__Problem__. Change "Where should I click to" to "Where do I click to" in every entry, leaving everything else unchanged.

__Entries in a dataset__.
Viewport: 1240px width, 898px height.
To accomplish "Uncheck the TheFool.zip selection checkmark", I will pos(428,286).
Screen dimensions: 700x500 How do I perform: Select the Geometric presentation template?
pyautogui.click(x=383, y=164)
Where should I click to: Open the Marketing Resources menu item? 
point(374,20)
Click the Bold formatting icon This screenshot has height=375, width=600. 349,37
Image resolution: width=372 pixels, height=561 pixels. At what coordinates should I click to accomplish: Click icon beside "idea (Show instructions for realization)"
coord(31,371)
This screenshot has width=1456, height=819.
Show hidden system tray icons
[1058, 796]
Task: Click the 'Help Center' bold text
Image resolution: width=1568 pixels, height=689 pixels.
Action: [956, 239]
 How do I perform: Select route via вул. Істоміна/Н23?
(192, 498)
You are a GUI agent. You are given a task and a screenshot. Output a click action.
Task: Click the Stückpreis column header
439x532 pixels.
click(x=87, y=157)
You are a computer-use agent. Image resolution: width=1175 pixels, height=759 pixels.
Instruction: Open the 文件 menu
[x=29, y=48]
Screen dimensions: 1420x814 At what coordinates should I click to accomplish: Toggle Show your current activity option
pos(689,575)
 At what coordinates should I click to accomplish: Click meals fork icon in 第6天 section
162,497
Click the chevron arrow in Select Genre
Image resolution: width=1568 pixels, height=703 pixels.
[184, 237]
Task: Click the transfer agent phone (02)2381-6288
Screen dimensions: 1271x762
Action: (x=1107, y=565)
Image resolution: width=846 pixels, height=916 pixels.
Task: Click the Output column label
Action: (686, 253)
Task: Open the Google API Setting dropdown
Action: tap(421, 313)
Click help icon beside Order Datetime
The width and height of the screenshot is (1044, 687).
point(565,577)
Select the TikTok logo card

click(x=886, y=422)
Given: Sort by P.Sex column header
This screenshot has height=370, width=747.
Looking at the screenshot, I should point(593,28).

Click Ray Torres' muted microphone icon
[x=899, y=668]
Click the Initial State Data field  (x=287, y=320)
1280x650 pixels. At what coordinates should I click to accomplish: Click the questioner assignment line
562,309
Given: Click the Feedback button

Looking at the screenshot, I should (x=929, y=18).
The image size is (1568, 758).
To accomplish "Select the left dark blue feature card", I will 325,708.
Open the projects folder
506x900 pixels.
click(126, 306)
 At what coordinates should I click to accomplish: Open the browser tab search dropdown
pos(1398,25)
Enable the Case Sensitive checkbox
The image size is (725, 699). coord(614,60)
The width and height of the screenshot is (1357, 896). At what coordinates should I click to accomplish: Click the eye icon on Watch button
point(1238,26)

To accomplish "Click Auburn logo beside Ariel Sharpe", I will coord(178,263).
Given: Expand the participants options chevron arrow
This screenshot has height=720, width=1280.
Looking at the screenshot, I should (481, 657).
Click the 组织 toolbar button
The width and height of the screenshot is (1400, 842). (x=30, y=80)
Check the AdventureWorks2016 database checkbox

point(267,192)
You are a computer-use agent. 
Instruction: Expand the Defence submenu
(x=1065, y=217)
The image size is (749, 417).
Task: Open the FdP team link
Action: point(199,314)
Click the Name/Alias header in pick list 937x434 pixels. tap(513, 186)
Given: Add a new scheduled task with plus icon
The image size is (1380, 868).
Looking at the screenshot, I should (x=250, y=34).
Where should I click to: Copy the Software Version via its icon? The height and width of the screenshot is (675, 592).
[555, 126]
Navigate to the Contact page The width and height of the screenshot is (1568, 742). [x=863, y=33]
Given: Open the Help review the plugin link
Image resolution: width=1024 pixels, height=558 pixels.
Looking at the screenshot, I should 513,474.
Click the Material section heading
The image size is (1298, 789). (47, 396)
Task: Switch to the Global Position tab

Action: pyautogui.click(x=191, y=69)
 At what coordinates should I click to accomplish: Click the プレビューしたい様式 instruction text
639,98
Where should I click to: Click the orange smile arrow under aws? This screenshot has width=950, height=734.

__Response to the exercise__.
Viewport: 1240px width, 898px height.
To accomplish "Uncheck the TheFool.zip selection checkmark", I will pos(428,286).
Screen dimensions: 700x500 How do I perform: Select the Geometric presentation template?
pyautogui.click(x=383, y=164)
Where do I click to: Open the Marketing Resources menu item? 
point(374,20)
Click the Bold formatting icon This screenshot has height=375, width=600. 349,37
Image resolution: width=372 pixels, height=561 pixels. At what coordinates should I click to accomplish: Click icon beside "idea (Show instructions for realization)"
coord(31,371)
This screenshot has width=1456, height=819.
Show hidden system tray icons
[1058, 796]
Task: Click the 'Help Center' bold text
Image resolution: width=1568 pixels, height=689 pixels.
Action: [956, 239]
 How do I perform: Select route via вул. Істоміна/Н23?
(192, 498)
You are a GUI agent. You are given a task and a screenshot. Output a click action.
Task: Click the Stückpreis column header
439x532 pixels.
click(x=87, y=157)
You are a computer-use agent. Image resolution: width=1175 pixels, height=759 pixels.
Instruction: Open the 文件 menu
[x=29, y=48]
Screen dimensions: 1420x814 At what coordinates should I click to accomplish: Toggle Show your current activity option
pos(689,575)
 At what coordinates should I click to accomplish: Click meals fork icon in 第6天 section
162,497
Click the chevron arrow in Select Genre
Image resolution: width=1568 pixels, height=703 pixels.
[184, 237]
Task: Click the transfer agent phone (02)2381-6288
Screen dimensions: 1271x762
Action: (x=1107, y=565)
Image resolution: width=846 pixels, height=916 pixels.
Task: Click the Output column label
Action: (686, 253)
Task: Open the Google API Setting dropdown
Action: tap(421, 313)
Click help icon beside Order Datetime
The width and height of the screenshot is (1044, 687).
point(565,577)
Select the TikTok logo card

click(x=886, y=422)
Given: Sort by P.Sex column header
This screenshot has height=370, width=747.
Looking at the screenshot, I should point(593,28).

Click Ray Torres' muted microphone icon
[x=899, y=668]
Click the Initial State Data field  (x=287, y=320)
1280x650 pixels. At what coordinates should I click to accomplish: Click the questioner assignment line
562,309
Given: Click the Feedback button

Looking at the screenshot, I should (x=929, y=18).
The image size is (1568, 758).
To accomplish "Select the left dark blue feature card", I will 325,708.
Open the projects folder
506x900 pixels.
click(126, 306)
 At what coordinates should I click to accomplish: Open the browser tab search dropdown
pos(1398,25)
Enable the Case Sensitive checkbox
The image size is (725, 699). coord(614,60)
The width and height of the screenshot is (1357, 896). At what coordinates should I click to accomplish: Click the eye icon on Watch button
point(1238,26)

To accomplish "Click Auburn logo beside Ariel Sharpe", I will coord(178,263).
Given: Expand the participants options chevron arrow
This screenshot has height=720, width=1280.
Looking at the screenshot, I should (481, 657).
Click the 组织 toolbar button
The width and height of the screenshot is (1400, 842). (x=30, y=80)
Check the AdventureWorks2016 database checkbox

point(267,192)
You are a computer-use agent. 
Instruction: Expand the Defence submenu
(x=1065, y=217)
The image size is (749, 417).
Task: Open the FdP team link
Action: point(199,314)
Click the Name/Alias header in pick list 937x434 pixels. tap(513, 186)
Given: Add a new scheduled task with plus icon
The image size is (1380, 868).
Looking at the screenshot, I should (x=250, y=34).
Where do I click to: Copy the Software Version via its icon? The height and width of the screenshot is (675, 592).
[555, 126]
Navigate to the Contact page The width and height of the screenshot is (1568, 742). [x=863, y=33]
Given: Open the Help review the plugin link
Image resolution: width=1024 pixels, height=558 pixels.
Looking at the screenshot, I should 513,474.
Click the Material section heading
The image size is (1298, 789). (47, 396)
Task: Switch to the Global Position tab

Action: pyautogui.click(x=191, y=69)
 At what coordinates should I click to accomplish: Click the プレビューしたい様式 instruction text
639,98
Where do I click to: Click the orange smile arrow under aws? This screenshot has width=950, height=734.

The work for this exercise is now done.